Language-agnostic pharmacovigilant text mining to elicit side effects
from clinical notes and hospital medication records
Abstract
Aim To create a drug safety signalling pipeline associating latent
information in clinical free text with exposure profiles to highlight
potential adverse drug reactions to single drugs and drug pairs. Methods
All inpatient visits of a 500,000-patient sample from two Danish
regions, between 18 May 2008 and 30 June 2016. Tokens from clinical
notes recorded within 48 hours of admission were operationalised with a
fastText embedding. For each of the 10,720 single-drug and drug-pair
exposures from doorstep medication profiles, we trained a feed-forward
neural network predicting the risk of exposure using embedding vectors
as inputs. Results 2,905,251 inpatient visits comprised 13,740,564
doorstep drug prescriptions; the median number of prescriptions was 5
(IQR: 3-9) and in 1,184,340 (41%) admissions patients used ≥5 drugs
concurrently. 10,788,259 clinical notes were included, with 179,441,739
tokens retained after pruning. Of 345 single-drug signals reviewed, 28
(8.1%) represented possibly undescribed relationships; 186 (54%)

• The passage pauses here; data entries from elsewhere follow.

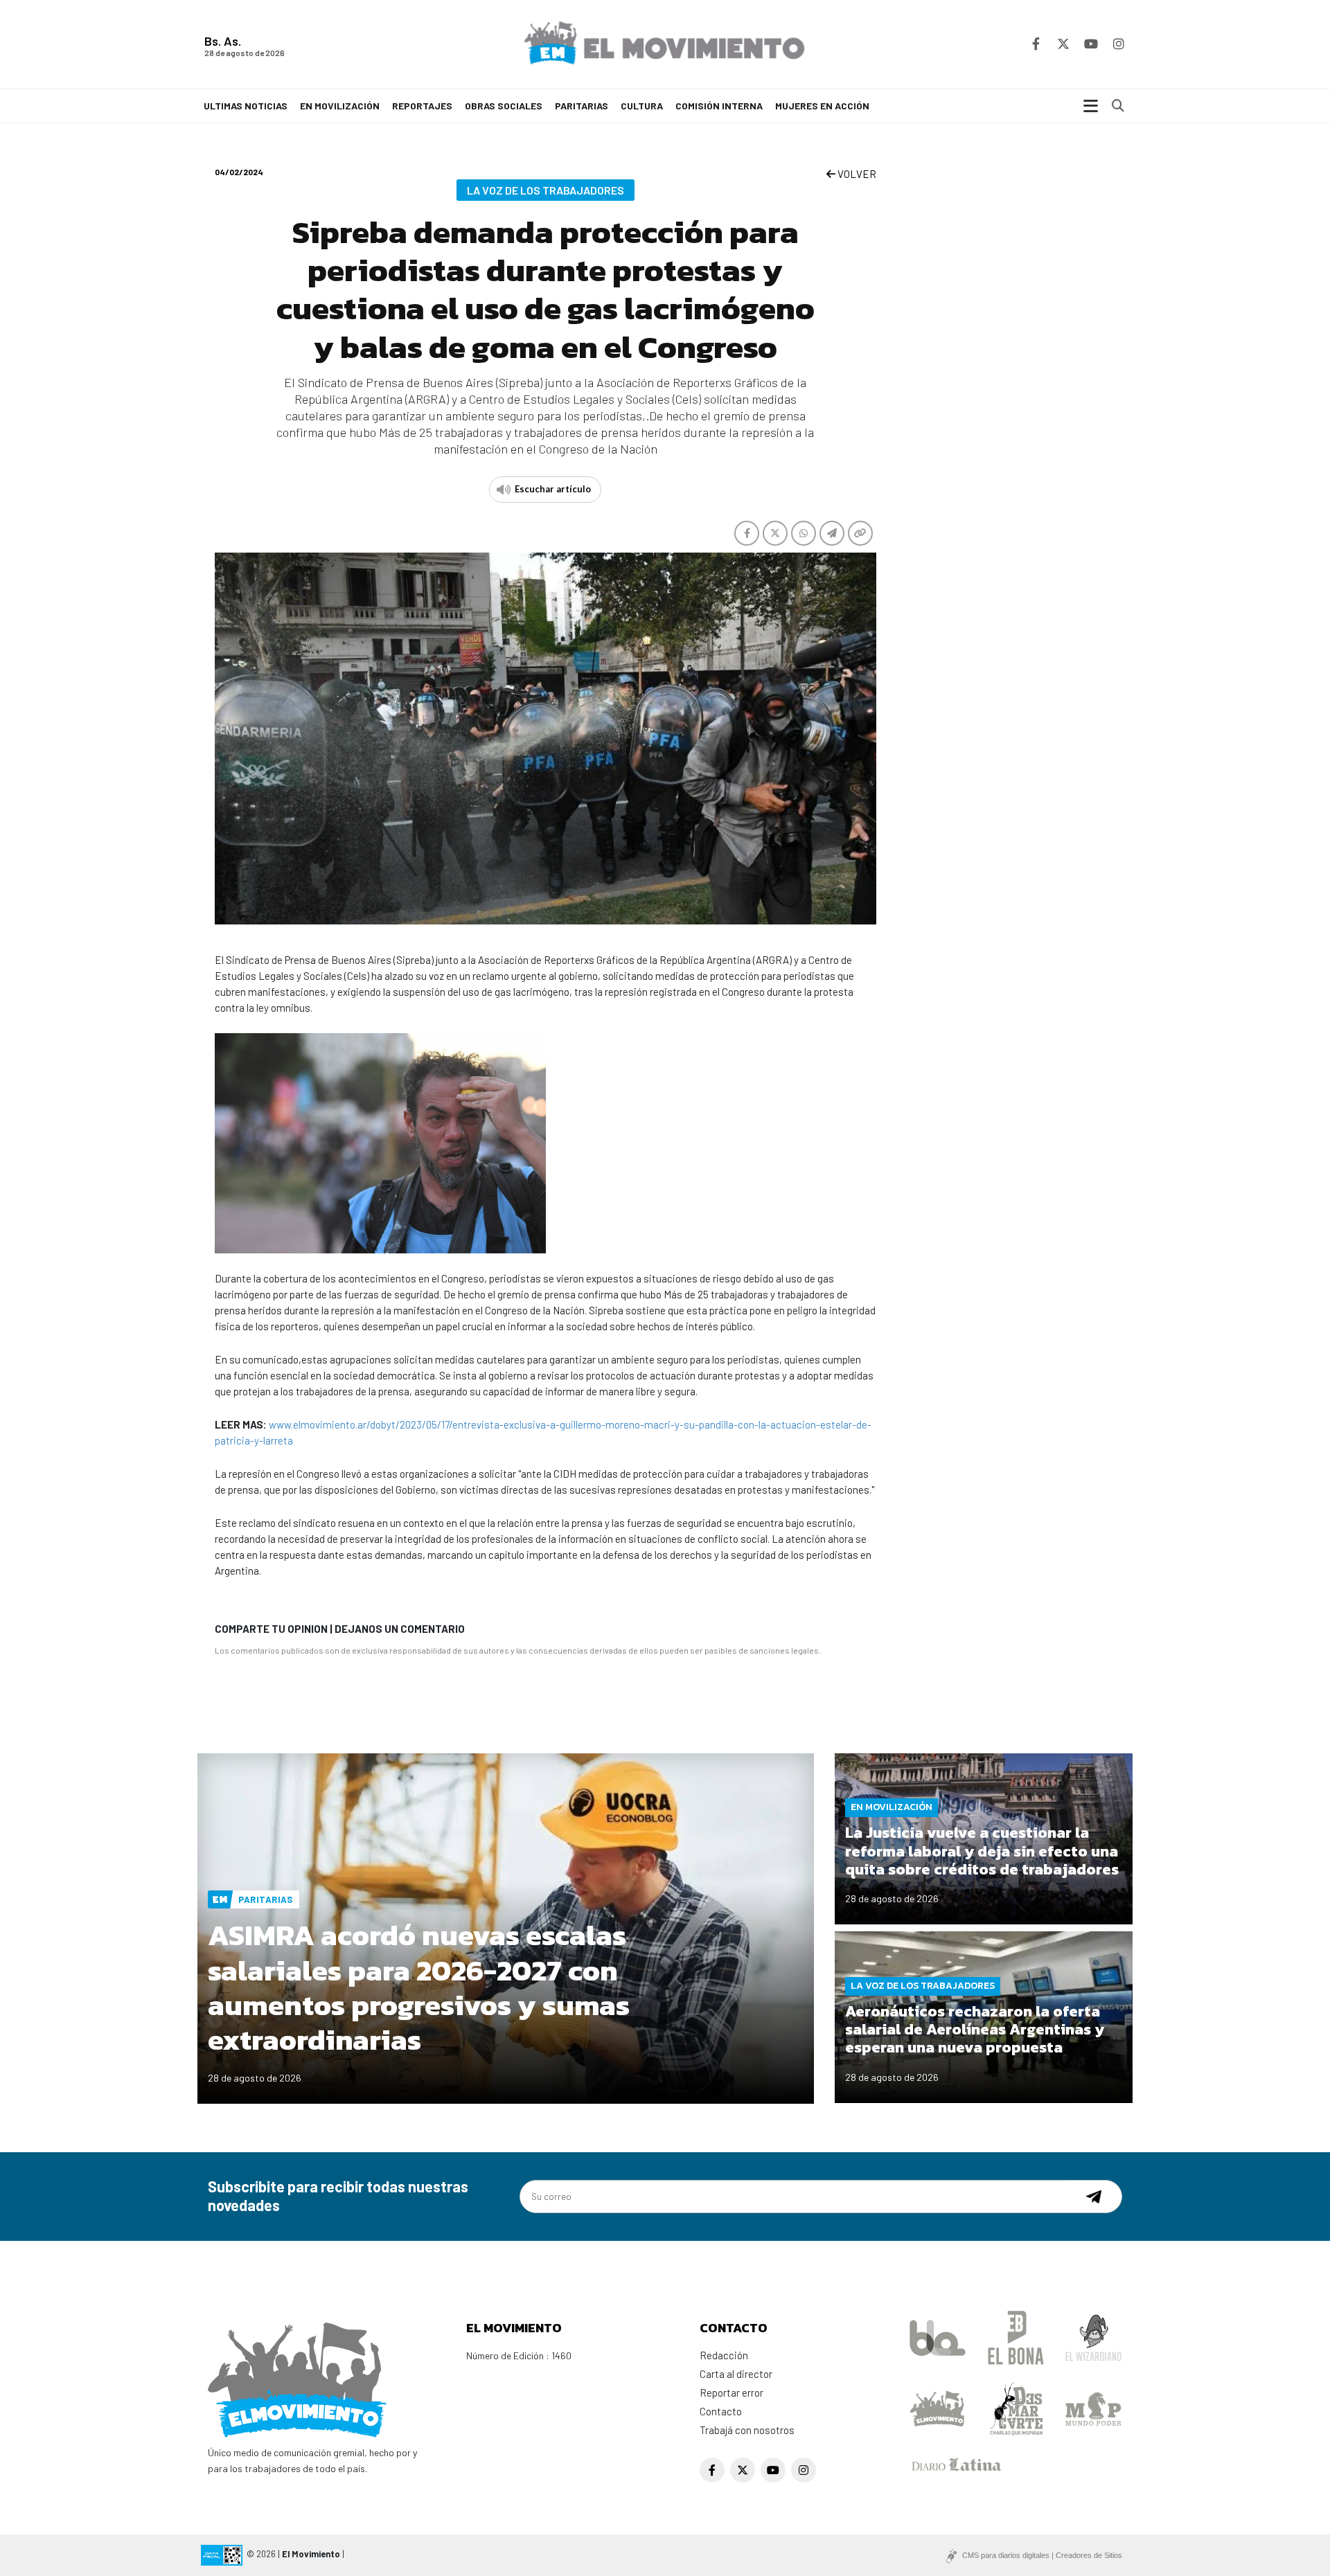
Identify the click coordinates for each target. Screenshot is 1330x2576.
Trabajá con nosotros (747, 2430)
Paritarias (581, 105)
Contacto (721, 2411)
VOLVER (855, 174)
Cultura (642, 105)
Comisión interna (719, 105)
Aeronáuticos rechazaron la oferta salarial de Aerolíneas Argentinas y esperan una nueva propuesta (974, 2029)
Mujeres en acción (822, 105)
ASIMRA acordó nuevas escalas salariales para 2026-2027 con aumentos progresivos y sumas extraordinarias (419, 1987)
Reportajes (422, 105)
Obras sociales (503, 105)
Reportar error (731, 2392)
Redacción (724, 2355)
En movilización (340, 105)
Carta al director (736, 2374)
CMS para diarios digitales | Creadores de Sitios (1042, 2555)
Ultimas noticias (245, 105)
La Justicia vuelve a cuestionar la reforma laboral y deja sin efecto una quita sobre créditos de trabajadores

signals were clinically meaningful. 16 (14%) of the 115 drug-pair
signals were possible interactions and 2 (1.7%) were known. Conclusion
We built a language-agnostic pipeline for mining associations between
free-text information and medication exposure without manual curation,
by predicting not the likely outcome of a range of exposures, but the
likely exposures for outcomes of interest. Our approach may help
overcome limitations of text mining methods relying on curated data in
English and makes our method appealing in settings that must make sense
of non-English free text for pharmacovigilance.